* _What you are asked to do_: The following data has a line with "Apply strikethrough formatting" and a line with "The height and width of the screenshot is (540, 590).". Write out exactly those lines and all the lines between them.

BEGIN

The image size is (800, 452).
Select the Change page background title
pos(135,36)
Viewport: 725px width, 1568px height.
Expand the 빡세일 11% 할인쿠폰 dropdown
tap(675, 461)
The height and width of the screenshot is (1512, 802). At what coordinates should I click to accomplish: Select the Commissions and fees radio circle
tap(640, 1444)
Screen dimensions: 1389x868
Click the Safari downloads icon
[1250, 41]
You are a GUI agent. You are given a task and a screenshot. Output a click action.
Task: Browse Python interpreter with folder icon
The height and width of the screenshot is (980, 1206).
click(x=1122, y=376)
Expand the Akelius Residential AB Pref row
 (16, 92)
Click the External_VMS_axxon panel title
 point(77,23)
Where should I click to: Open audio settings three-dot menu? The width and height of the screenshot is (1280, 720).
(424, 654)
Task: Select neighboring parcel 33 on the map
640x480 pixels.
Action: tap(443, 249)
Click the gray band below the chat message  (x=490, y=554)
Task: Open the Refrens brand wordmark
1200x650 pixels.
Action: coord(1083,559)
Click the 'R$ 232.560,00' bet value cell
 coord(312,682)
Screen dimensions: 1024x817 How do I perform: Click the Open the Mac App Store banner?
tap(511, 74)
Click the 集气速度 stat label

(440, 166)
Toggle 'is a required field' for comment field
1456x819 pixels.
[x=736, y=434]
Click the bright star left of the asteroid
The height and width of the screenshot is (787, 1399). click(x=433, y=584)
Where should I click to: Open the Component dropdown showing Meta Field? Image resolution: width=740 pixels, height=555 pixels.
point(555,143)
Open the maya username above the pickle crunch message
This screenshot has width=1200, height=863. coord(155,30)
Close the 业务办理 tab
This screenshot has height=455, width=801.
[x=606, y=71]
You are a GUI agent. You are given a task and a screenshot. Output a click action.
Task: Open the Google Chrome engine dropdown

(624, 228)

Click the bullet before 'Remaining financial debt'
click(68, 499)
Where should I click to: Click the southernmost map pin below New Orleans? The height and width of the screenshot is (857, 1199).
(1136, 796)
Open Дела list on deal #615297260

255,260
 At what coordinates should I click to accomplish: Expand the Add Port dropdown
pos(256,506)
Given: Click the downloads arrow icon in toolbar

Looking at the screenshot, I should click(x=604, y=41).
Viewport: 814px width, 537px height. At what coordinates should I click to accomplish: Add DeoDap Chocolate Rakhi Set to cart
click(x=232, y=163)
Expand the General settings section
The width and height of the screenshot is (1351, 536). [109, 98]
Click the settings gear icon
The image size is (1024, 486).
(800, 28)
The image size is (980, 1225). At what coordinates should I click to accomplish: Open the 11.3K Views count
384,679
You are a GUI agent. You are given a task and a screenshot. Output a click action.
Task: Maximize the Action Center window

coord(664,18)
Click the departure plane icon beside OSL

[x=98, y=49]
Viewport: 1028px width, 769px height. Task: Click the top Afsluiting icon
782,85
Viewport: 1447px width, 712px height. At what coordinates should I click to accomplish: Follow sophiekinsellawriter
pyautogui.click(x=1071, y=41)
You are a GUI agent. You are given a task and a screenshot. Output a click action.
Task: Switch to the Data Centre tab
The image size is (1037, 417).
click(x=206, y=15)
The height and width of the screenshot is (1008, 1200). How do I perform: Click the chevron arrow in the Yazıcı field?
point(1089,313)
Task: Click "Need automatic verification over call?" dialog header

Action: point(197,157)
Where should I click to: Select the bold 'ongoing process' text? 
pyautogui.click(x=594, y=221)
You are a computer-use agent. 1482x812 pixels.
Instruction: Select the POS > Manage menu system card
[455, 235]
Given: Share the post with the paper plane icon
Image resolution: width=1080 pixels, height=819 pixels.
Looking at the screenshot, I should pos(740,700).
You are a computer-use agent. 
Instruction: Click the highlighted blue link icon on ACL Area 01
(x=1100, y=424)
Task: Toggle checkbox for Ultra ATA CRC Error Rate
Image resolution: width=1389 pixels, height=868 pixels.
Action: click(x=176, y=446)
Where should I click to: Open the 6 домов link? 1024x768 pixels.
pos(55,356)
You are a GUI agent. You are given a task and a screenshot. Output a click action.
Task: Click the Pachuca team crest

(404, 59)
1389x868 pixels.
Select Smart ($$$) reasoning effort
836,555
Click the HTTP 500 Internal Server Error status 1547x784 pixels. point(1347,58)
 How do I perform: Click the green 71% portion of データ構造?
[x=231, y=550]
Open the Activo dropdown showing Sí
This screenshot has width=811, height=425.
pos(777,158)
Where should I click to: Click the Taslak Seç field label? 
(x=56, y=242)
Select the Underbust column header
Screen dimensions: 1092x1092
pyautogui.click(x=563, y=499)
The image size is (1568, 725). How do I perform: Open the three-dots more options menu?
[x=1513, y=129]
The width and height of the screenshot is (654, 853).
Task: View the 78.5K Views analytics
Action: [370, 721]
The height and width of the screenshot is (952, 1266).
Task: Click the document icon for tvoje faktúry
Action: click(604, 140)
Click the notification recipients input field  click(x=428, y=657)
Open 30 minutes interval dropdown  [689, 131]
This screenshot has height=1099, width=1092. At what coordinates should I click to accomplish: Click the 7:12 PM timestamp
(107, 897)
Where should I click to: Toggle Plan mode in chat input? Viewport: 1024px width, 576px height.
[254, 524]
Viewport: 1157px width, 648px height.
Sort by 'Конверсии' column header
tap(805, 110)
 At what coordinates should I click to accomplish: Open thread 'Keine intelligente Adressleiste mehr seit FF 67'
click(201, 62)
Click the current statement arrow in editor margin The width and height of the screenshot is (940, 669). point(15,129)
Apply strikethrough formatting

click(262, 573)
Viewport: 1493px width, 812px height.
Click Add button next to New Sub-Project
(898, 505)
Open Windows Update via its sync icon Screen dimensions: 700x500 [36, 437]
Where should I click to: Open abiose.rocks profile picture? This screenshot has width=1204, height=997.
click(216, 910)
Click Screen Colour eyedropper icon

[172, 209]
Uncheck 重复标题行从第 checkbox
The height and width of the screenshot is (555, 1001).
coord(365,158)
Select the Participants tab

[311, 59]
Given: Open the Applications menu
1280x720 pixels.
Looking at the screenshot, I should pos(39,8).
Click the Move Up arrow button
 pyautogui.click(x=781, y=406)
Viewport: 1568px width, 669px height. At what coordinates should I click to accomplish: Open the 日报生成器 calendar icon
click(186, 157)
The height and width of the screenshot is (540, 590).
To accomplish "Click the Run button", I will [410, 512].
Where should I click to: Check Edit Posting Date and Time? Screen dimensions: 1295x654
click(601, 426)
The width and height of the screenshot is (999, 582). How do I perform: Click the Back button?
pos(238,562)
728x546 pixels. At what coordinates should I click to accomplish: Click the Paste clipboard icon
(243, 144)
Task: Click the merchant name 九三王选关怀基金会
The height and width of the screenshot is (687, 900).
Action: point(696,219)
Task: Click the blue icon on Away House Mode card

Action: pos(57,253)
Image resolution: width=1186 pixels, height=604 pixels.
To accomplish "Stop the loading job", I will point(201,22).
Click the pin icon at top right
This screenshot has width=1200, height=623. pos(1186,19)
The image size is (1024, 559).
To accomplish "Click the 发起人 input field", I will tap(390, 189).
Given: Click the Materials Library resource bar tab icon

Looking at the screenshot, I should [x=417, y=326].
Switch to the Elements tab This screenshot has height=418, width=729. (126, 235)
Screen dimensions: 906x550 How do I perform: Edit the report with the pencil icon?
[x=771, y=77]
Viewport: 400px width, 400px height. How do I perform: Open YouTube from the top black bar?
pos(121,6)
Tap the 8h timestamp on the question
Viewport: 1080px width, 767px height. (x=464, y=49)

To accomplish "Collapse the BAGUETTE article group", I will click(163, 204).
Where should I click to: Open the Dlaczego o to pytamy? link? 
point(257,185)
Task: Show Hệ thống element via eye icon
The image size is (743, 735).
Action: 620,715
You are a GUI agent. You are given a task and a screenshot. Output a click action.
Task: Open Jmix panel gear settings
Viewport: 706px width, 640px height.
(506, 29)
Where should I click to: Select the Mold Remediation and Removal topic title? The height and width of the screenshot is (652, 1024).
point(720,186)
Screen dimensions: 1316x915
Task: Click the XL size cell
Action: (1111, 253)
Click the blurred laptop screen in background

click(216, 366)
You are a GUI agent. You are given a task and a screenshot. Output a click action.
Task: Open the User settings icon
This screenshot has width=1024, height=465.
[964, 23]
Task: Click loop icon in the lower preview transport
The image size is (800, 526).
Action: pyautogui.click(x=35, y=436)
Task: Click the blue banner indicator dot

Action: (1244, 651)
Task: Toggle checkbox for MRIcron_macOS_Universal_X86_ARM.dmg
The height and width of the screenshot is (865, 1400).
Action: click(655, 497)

END

* _Answer to the problem_:
Apply strikethrough formatting

click(262, 573)
Viewport: 1493px width, 812px height.
Click Add button next to New Sub-Project
(898, 505)
Open Windows Update via its sync icon Screen dimensions: 700x500 [36, 437]
Where should I click to: Open abiose.rocks profile picture? This screenshot has width=1204, height=997.
click(216, 910)
Click Screen Colour eyedropper icon

[172, 209]
Uncheck 重复标题行从第 checkbox
The height and width of the screenshot is (555, 1001).
coord(365,158)
Select the Participants tab

[311, 59]
Given: Open the Applications menu
1280x720 pixels.
Looking at the screenshot, I should pos(39,8).
Click the Move Up arrow button
 pyautogui.click(x=781, y=406)
Viewport: 1568px width, 669px height. At what coordinates should I click to accomplish: Open the 日报生成器 calendar icon
click(186, 157)
The height and width of the screenshot is (540, 590).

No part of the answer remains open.